Your task | Among the lines of the entries below, count those containing the word "computer" and answer with the number only.

Data items |
■ ■ ■ ■

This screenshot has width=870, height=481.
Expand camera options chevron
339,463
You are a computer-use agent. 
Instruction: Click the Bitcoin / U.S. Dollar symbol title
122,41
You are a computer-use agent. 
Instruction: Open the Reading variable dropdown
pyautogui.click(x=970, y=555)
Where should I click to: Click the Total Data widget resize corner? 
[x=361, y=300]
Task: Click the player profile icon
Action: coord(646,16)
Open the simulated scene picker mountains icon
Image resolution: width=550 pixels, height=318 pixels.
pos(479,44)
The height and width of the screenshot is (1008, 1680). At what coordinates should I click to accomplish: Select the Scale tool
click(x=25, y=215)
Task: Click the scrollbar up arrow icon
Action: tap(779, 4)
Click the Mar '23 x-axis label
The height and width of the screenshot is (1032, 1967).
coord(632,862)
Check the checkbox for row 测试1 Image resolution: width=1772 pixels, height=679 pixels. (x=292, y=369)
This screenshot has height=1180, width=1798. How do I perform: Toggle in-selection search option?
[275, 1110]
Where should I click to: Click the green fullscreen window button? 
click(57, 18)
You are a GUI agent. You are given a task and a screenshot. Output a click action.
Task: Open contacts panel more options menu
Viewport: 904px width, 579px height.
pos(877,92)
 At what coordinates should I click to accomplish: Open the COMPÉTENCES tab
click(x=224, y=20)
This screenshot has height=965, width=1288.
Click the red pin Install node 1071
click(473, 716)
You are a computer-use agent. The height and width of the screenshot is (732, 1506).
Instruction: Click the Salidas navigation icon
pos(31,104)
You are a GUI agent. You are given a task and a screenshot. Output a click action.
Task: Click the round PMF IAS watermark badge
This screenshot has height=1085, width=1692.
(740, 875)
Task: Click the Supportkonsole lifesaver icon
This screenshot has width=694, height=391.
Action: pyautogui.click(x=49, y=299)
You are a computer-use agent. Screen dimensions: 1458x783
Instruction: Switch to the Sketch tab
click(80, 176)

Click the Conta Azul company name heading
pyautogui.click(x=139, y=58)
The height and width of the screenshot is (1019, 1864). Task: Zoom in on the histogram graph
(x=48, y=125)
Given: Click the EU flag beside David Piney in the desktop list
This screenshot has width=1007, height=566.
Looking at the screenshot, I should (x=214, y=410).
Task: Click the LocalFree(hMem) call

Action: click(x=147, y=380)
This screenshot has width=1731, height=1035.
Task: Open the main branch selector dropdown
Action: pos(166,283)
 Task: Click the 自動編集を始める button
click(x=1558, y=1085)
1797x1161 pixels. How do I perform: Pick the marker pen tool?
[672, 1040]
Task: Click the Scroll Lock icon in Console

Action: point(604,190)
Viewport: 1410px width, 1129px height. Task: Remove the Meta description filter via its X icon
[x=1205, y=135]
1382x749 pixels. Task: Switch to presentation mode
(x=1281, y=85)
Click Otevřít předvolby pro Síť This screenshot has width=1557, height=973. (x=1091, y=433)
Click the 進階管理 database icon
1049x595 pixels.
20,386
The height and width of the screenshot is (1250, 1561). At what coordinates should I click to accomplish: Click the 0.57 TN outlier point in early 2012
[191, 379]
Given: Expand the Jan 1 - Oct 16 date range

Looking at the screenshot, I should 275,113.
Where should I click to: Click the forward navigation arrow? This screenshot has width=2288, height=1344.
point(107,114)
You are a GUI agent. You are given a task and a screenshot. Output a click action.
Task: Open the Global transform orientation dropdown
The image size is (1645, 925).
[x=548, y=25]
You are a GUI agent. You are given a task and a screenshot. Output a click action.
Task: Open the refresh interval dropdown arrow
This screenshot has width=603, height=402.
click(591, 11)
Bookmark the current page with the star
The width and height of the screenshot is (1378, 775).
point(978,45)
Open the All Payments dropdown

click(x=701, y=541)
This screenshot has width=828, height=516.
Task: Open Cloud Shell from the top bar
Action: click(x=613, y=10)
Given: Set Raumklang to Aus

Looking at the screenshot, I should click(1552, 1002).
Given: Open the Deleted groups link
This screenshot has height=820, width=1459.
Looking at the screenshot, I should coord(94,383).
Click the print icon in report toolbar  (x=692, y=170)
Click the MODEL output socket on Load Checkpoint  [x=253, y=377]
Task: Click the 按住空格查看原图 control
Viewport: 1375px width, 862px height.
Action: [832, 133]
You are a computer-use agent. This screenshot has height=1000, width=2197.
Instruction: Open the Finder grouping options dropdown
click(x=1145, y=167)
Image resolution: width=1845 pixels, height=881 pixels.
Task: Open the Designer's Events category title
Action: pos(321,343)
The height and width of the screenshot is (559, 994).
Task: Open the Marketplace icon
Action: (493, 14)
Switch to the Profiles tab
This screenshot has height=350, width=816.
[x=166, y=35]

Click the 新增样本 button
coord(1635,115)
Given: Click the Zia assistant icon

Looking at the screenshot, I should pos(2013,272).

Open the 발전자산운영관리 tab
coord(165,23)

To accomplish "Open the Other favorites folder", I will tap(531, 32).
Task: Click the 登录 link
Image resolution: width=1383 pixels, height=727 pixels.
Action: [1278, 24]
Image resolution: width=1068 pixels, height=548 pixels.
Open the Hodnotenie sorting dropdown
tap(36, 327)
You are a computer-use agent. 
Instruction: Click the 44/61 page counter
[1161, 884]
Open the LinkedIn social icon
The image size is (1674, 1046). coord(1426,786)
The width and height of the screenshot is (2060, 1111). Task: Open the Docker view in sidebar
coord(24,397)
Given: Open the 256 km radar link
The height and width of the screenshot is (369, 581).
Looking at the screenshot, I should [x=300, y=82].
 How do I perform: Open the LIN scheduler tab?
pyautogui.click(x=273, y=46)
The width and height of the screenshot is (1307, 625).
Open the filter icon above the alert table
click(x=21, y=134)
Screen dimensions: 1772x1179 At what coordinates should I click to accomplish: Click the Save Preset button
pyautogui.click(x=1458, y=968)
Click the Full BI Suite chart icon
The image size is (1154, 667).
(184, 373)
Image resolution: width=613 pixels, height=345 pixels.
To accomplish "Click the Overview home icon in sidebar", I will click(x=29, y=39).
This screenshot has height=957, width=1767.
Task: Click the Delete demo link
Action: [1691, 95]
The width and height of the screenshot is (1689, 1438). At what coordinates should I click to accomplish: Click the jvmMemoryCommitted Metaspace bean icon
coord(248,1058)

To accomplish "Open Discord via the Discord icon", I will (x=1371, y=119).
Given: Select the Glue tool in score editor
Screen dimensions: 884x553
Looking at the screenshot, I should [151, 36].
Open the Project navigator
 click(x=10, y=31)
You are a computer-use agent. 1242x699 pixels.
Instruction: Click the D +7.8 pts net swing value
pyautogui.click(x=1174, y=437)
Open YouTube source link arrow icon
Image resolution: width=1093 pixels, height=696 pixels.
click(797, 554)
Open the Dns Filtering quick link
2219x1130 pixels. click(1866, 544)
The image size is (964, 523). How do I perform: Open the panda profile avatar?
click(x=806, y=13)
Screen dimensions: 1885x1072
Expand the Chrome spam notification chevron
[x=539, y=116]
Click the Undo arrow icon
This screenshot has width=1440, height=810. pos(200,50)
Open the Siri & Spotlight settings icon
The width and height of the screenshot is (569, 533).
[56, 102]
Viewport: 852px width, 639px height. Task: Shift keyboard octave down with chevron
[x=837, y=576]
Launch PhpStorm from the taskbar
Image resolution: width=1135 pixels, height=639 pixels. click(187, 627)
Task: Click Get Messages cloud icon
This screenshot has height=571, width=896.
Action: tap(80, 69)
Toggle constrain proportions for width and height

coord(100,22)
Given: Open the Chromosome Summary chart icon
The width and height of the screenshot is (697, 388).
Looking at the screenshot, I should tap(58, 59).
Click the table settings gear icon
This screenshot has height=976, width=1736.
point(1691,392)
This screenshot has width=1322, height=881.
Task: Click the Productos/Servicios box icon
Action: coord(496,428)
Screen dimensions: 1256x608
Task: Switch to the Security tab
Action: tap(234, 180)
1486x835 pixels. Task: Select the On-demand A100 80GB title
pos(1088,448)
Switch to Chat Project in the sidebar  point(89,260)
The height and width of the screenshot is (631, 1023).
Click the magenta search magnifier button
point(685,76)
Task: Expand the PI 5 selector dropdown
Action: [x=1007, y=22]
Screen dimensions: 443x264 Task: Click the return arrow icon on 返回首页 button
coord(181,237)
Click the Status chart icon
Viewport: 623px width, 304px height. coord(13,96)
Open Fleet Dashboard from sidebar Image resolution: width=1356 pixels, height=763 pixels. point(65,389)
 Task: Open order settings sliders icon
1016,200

■ ■ ■ ■

Written answer | 7